A simple improvement bound under rank-one update
Complete proof of a basic inequality. Useful as a “first certificate” in greedy triangle addition.
Statement
Let $A\succeq 0$ be symmetric and set $C=A+uu^{\mathsf T}$. For any unit vector $x$, $$\langle Cx,x\rangle-\langle Ax,x\rangle = \langle u,x\rangle^2 \le \|u\|^2.$$ Consequently, for any subspace $S$, $$\max_{\substack{x\in S\\\|x\|=1}}\langle Cx,x\rangle \le \max_{\substack{x\in S\\\|x\|=1}}\langle Ax,x\rangle + \|u\|^2.$$
Proof
The first identity is direct: $$\langle Cx,x\rangle=\langle Ax,x\rangle+\langle uu^{\mathsf T}x,x\rangle=\langle Ax,x\rangle+\langle u,x\rangle^2.$$ By Cauchy–Schwarz, $|\langle u,x\rangle|\le \|u\|\cdot \|x\|=\|u\|$, hence $\langle u,x\rangle^2\le \|u\|^2$. Taking maxima over $x\in S$ yields the second inequality.

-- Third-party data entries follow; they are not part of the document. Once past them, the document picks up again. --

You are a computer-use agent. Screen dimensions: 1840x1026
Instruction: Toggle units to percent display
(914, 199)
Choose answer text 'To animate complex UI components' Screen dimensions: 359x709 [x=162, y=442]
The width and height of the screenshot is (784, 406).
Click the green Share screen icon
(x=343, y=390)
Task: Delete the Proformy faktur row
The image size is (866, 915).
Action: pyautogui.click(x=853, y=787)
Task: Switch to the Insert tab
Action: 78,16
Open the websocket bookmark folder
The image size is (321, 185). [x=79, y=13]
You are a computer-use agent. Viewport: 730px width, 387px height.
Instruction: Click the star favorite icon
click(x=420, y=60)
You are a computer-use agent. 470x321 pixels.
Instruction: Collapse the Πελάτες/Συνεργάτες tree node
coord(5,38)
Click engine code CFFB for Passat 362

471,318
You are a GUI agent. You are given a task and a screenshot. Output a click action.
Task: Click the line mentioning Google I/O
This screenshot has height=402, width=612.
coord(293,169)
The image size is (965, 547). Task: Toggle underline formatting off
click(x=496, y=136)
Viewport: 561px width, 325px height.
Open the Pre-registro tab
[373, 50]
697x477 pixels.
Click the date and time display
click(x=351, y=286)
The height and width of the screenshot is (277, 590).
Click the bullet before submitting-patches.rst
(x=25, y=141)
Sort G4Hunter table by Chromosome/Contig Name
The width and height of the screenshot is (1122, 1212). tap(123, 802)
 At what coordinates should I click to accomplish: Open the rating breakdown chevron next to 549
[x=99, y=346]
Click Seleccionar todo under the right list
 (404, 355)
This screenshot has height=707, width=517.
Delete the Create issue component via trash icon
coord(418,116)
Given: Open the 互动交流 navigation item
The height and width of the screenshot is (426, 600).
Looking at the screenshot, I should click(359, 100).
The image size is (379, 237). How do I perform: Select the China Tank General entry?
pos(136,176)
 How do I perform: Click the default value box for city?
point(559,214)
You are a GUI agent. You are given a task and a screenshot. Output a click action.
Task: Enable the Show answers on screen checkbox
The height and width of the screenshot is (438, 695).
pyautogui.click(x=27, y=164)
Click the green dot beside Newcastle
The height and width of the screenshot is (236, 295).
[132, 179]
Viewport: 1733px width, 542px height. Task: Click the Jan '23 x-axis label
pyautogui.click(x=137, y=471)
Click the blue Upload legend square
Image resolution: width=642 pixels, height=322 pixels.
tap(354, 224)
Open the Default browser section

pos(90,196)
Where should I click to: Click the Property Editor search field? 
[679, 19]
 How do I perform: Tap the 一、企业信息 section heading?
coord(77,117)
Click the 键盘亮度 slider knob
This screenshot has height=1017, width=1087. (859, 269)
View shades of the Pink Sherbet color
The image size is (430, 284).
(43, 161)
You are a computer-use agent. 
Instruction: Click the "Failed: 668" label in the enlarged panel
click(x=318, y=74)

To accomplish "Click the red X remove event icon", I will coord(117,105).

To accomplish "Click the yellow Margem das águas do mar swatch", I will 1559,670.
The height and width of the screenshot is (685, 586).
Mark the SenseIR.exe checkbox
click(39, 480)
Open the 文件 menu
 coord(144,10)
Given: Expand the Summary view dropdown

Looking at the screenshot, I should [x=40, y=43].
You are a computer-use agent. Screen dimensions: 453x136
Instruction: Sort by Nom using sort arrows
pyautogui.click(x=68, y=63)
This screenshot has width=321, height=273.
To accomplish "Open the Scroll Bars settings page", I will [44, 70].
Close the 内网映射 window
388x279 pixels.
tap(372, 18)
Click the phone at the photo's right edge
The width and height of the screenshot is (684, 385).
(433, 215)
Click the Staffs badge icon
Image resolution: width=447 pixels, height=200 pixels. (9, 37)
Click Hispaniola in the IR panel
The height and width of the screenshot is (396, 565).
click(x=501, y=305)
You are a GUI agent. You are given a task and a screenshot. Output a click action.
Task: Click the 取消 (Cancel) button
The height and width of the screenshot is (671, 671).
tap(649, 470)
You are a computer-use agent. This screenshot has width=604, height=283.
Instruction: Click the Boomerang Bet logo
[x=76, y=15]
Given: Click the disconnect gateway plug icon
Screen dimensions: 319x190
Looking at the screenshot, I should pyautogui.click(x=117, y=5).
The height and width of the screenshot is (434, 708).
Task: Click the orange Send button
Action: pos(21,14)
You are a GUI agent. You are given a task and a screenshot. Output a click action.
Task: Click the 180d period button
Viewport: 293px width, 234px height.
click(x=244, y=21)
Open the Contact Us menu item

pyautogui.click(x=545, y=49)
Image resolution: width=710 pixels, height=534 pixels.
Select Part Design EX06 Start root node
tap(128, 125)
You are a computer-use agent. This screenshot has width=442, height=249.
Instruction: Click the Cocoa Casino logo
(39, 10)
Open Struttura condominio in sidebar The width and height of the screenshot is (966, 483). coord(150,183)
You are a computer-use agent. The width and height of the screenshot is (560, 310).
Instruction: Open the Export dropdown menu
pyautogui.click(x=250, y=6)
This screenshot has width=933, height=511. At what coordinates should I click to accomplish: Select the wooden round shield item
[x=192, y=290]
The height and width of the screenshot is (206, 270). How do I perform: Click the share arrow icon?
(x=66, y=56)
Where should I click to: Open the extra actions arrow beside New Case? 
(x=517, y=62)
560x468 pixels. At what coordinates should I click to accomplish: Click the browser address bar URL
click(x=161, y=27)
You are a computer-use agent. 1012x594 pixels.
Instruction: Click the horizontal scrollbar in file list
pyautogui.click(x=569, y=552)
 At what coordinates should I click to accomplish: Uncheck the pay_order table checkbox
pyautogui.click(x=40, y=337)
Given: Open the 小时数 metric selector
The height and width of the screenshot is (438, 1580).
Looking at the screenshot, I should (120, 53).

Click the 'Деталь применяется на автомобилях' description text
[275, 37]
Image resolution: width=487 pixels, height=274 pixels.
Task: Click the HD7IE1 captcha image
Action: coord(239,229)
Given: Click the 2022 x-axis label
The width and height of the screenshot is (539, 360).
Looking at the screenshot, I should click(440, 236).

Triangle addition interpretation
With $u=b_\tau$, the update $L_1^{\uparrow}(T\cup\{\tau\})=L_1^{\uparrow}(T)+b_\tau b_\tau^{\mathsf T}$ satisfies $$\langle L_1^{\uparrow}(T\cup\{\tau\})x,x\rangle - \langle L_1^{\uparrow}(T)x,x\rangle = \langle b_\tau,x\rangle^2 \le \|b_\tau\|^2.$$ Since $\|b_\tau\|^2=3$ for an unweighted triangle (three $\pm 1$ entries), this gives a crude but universal scale.